Work item >>
Once the line containing "Task: Go to next month in Outbound calendar" is found, retype it and each line after it through the last entry below, word for word, and nothing else.

Records from a collection

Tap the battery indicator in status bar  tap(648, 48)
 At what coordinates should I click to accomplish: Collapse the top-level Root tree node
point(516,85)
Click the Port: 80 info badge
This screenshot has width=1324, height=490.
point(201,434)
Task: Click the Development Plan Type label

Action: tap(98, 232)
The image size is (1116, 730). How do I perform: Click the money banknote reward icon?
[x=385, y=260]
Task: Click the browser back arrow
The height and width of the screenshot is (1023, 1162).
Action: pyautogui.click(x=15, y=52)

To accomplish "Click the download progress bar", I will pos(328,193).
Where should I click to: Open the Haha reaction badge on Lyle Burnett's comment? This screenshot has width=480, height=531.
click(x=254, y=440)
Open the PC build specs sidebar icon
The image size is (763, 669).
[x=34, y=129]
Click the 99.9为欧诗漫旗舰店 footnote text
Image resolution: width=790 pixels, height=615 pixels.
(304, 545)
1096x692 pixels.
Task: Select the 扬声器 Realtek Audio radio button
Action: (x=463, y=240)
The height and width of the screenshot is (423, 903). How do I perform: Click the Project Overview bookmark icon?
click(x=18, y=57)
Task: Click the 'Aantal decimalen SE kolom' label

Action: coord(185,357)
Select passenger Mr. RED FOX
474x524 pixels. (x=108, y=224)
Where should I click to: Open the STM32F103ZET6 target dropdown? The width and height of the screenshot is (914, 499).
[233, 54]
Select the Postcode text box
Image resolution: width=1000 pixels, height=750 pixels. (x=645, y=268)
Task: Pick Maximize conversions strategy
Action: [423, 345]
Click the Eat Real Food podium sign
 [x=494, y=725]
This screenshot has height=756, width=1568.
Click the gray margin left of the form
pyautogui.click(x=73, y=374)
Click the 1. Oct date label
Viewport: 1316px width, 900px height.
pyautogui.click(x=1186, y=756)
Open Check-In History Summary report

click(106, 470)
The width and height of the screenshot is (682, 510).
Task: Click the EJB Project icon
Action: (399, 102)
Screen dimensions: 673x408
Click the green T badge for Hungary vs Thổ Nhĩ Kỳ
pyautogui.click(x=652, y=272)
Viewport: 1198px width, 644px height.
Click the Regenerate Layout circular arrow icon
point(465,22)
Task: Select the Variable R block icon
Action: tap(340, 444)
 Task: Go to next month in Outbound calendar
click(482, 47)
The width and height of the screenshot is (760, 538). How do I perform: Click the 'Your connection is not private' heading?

Result for this task >>
 Task: Go to next month in Outbound calendar
click(482, 47)
The width and height of the screenshot is (760, 538). How do I perform: Click the 'Your connection is not private' heading?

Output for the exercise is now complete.